View of the theater of the Society for Macedonian Studies

In the spring of 1939, a number of distinguished citizens of Thessaloniki founded the Society for Macedonian Studies as a legal entity of private law. Its objectives, as laid down in the Articles, are to collect, record, classify, preserve, study, and publish linguistic, folklore, historical, archaeological, and general archival material and folk art which relate to Macedonia in particular and Greece in general. Consistently loyal to these aims, the Society has endeavoured ever since, to the best of its financial abilities, to promote and foster scientific research in all fields of study.

In the furtherance of its aims, the Society has established three research departments (for history, linguistics, and arcaeology), an excellent library of some 45.000 volumes (constantly swelled by purchases, donations and exchanges) which serves the needs of 5.500 Greek and foreign scholars, and a Gallery of Modern Greek Art. The latter has an area of some 450 sq. m., houses 194 works, including paintings, sculptures, engravings, and ceramics and is constantly enriched by purchases and donations of new works. The Society's periodic retrospective exhibitions have been devoted to the works of such eminent Greek artists as Theofilos, Kalamaras, Sahinis and Kilessopoulos.

The Society also owns the most important theatre in Northern Greece, which it rents to the State Theatre of Northern Greece for a more or less nominal fee and to various other theatre companies. It also boasts an assembly and lecture hall, a large and attractive conference hall, a social lounge, and a cinema (the Aristoteleion), which is also rent out.

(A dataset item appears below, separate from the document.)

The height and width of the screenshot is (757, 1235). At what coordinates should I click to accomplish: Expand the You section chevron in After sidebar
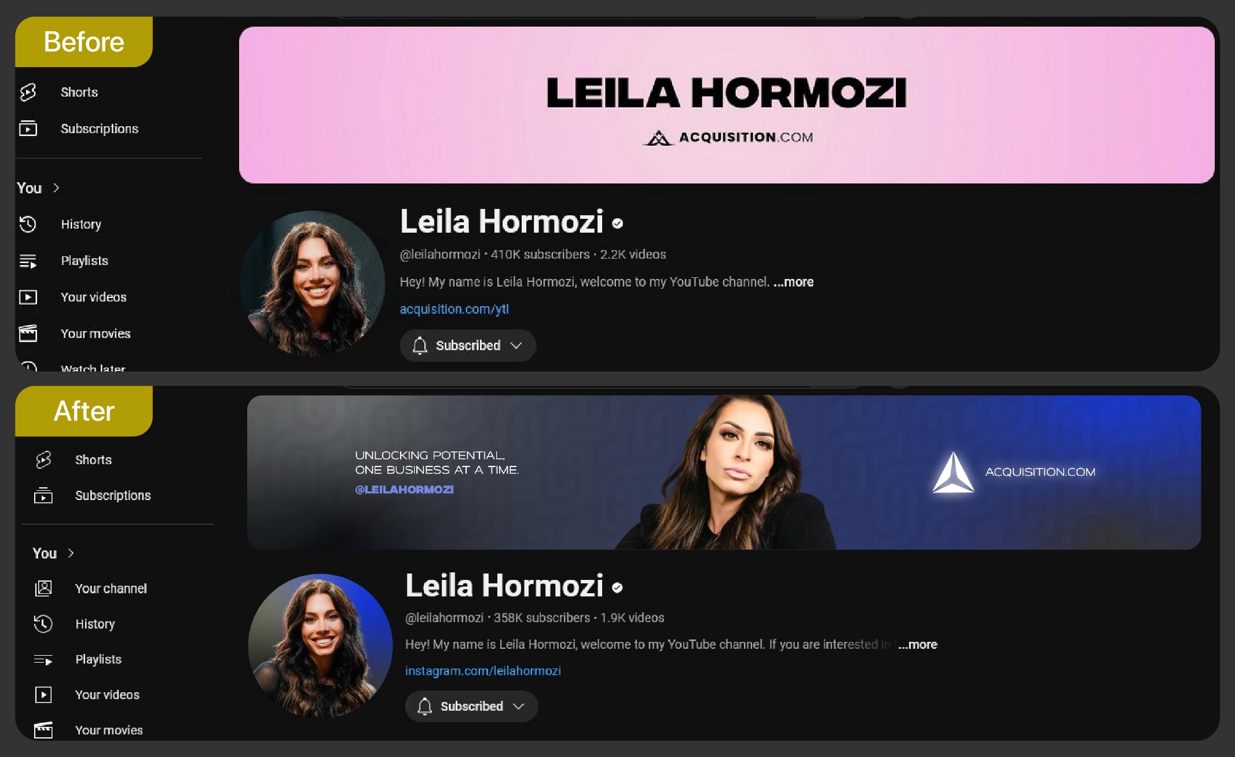(x=71, y=553)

The Society is very active in the field of publishing. To date, it has published some 270 books for the furtherance of its aims; these are sold in the Society's own bookshop and offer a scientific presentation of Macedonia's Greek identity in response to those who would give a distorted picture of it. The Society also publishes two notable learned journals each year: Makedonika, which contains articles on Macedonia, and Ellinika, which concerns Greece in general. These are unique publications of their kind and are also available outside Greece.

The Linguistic department has brought out The linguistic Idiom of Melnik and is preparing The linguistic Idiom of Pieria Highlands.

Another of the Society's functions is to organise international conferences and to send representatives to international conferences elsewhere. Each year it takes part in the conferences held by the Pan-Macedonian Associations of America and Canada and every four years organises the World Conference of the Pan-Macedonian Associations.

The Society also offers prizes for literary works relating to Macedonia.

The activities of the Society for Macedonian Studies also extend to the cultural advancement of the people of Northern Greece. It donates publications to a number of provincial libraries and learned societies, to almost all the schools, to private individuals, to the Pan-Macedonian organisations abroad, and to the Greek consulates.

One of the Society's departments is the Centre for Macedonians Abroad, through which it maintains links with Macedonians living outside Greece and assists them in various ways.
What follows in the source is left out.